Four people stand in front of a yellow wall with a picture of a graduating student
Savannah Hawley-Bates
/
KCUR 89.3
Superintendent Yaw Obeng (left); Jessica Swete, a third grade teacher and president of the HMNEA; Gabriel Livingston, a third grade teacher and secretary of the Hickman Mills teachers union; and Theresa Huke-Gaa an eighth grade math teacher and HMNEA second vice president, pose for a picture after the Hickman Mills School District voted to raise teacher pay by nearly 25%.

The raises, paid for by a tax levy approved in August, will take the district from the lowest salaries in the metropolitan area to the highest.

The Hickman Mills School District in south Kansas City will soon rank highest in the Kansas City, Missouri, area for teacher pay. At a meeting Thursday night, the school board voted unanimously to approve an increased teacher salary schedule.

First-year teachers in the district currently make a minimum of $38,000 — the lowest teacher salary in the metropolitan area. With the raise, first-year teachers will make a minimum of $46,500 and a maximum of $95,107 starting in the 2023-2024 school year — an average increase of 24.6% for each teacher in the district.

Byron Townsend, a director on the school board, was on the board when Hickman Mills reworked salaries nearly a decade ago — and lowered them. At the meeting, he said the raise will finally make things right.

“You get what you pay for. We were paying at the bottom and sometimes that’s what we got,” Townsend said. “Our students deserve more. And our community also agreed that our students deserve more.”

While school districts get most of their funding from the state and federal government, property taxes make up a large portion of the funding and are the only part districts can control.

In the August primary, voters in the Hickman Mills School District overwhelmingly approved a $1.35 tax levy increase to pay for the higher teacher salaries. That increase was officially approved by the school board on Thursday night.

* [EXCERPTED DATA]
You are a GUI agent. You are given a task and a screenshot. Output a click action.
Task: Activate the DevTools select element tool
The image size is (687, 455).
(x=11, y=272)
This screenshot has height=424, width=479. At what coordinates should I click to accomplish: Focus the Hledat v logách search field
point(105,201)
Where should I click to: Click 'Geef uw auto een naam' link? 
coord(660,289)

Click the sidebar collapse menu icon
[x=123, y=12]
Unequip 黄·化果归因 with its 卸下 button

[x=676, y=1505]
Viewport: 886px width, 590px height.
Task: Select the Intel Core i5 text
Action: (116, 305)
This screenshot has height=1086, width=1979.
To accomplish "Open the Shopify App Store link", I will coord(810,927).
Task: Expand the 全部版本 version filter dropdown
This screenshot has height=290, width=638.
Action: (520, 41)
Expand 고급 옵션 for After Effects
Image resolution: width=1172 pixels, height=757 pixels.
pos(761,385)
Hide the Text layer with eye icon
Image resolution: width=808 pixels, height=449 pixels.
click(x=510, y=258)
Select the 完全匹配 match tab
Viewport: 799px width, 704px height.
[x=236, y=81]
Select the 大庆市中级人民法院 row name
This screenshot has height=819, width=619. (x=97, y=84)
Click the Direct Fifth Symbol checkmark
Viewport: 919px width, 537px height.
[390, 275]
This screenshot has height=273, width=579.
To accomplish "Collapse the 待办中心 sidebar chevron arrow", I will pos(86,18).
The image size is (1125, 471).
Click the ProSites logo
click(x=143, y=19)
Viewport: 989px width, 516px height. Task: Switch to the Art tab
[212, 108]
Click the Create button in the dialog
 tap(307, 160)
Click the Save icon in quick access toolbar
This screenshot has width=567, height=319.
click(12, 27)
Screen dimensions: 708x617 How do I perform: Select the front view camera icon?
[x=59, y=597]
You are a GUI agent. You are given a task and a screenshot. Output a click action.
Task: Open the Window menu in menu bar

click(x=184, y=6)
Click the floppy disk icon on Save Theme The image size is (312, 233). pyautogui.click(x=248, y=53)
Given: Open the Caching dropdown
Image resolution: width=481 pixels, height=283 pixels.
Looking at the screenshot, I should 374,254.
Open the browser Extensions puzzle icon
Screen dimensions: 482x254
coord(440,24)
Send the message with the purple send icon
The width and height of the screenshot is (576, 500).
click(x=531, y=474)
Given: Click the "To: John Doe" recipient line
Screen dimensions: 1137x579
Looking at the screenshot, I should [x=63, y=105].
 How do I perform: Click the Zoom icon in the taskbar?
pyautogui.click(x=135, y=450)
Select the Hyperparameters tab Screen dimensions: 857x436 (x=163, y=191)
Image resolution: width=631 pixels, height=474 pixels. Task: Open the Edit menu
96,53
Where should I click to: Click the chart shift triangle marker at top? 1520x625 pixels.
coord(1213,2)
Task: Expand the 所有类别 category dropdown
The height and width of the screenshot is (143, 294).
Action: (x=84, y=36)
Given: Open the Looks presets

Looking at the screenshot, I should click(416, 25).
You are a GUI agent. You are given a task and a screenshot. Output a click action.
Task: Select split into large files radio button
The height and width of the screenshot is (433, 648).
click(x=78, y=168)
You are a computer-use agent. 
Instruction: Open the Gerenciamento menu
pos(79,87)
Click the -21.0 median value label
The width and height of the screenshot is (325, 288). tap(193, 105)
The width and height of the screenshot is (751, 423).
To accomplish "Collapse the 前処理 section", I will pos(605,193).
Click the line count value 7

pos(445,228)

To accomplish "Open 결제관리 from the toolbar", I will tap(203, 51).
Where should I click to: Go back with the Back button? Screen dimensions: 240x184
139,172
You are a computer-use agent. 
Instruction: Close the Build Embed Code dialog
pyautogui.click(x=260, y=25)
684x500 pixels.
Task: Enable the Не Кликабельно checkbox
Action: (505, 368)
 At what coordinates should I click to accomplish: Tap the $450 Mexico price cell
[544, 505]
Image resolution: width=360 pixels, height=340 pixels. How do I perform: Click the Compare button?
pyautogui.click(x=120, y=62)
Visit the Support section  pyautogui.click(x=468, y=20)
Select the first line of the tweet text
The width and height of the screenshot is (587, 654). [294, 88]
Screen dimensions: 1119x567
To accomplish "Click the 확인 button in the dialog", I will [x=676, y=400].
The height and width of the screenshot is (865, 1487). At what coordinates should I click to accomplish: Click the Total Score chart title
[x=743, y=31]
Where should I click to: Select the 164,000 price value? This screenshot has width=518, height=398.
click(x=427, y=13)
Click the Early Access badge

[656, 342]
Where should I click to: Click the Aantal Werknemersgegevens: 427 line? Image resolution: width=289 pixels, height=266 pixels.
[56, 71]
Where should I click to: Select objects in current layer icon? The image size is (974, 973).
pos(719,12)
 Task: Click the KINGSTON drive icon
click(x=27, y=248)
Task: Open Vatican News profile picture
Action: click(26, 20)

* [EXERCISE AIM] Extract the part of the article about Hickman Mills teacher pay that starts with "In the August" and goes on through "on Thursday night.". The records are unrelated to the article about Hickman Mills teacher pay.

* [SOLUTION FOR THIS PROBLEM]
In the August primary, voters in the Hickman Mills School District overwhelmingly approved a $1.35 tax levy increase to pay for the higher teacher salaries. That increase was officially approved by the school board on Thursday night.